SQL Tutorial: How To Use ROW NUMBER() and Why

in STEMGeeks3 years ago

No matter what data we receive, we will probably be required to order it a certain way at some point. In some cases, we may simply order data by dates and receive it in that format, meaning we have little to do. But there are other times when we have to order those data sets for other reasons - possibly to identify duplicates, to order the dated data with other patterns ordered, etc. In the video, SQL Basics: How To Use ROW NUMBER() and Why, we look at a built in function in most SQL languages that allows us to quickly order data by a column or more columns.
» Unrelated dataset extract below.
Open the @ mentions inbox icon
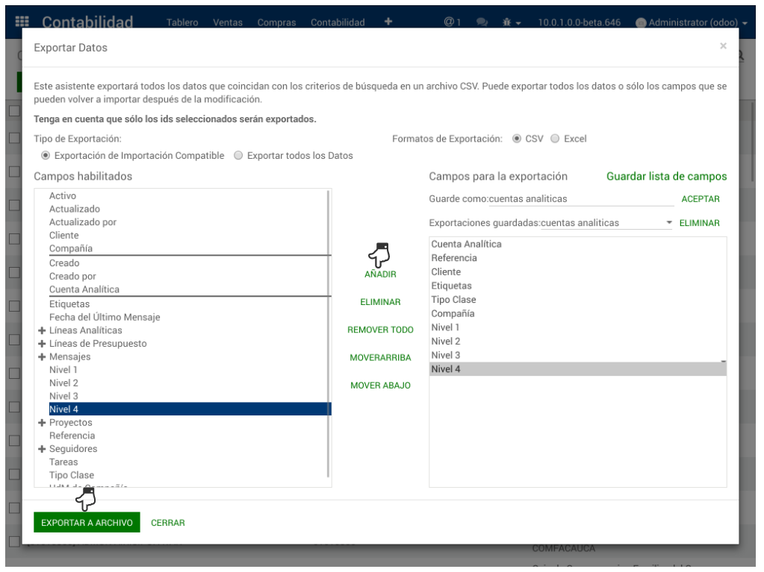Image resolution: width=764 pixels, height=572 pixels. click(452, 22)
ROW_NUMBER() (now referred to as RN) provides us with the functionality to order data by the column or columns that we specify. Suppose that we have 10 dates: we can order these ascending or descending using this functionality and we can even include additional columns if we wanted to add to the order condition. This is one way that we can get the median of a data set (even easier if there are an odd number of values), and it allows us to use other math operations on a data set as well.

As mentioned in the video, we can sometimes use ordering data to calculate values (ie: median was mentioned as one outcome that we can get with using this functionality). In the case of median, as an example, if we order data ascending and descending by row number with a data set that has an odd number of values, when the values equal each other, we've found the median (note that this is not the case with an even number set of data points). This highlights an example of how we can find the median with an odd set of values using the ROW_NUMBER() functionality. We can also use this functionality (along with other functionality) to identify duplicates because a duplicate is ultimately an "identical" value to something else - thus two rows that are identical are really the same order, even if the ROW_NUMBER() functionality will list them as two (this is why other functionality such as PARTITION BY are key, as we want to then divide by identical values to find them).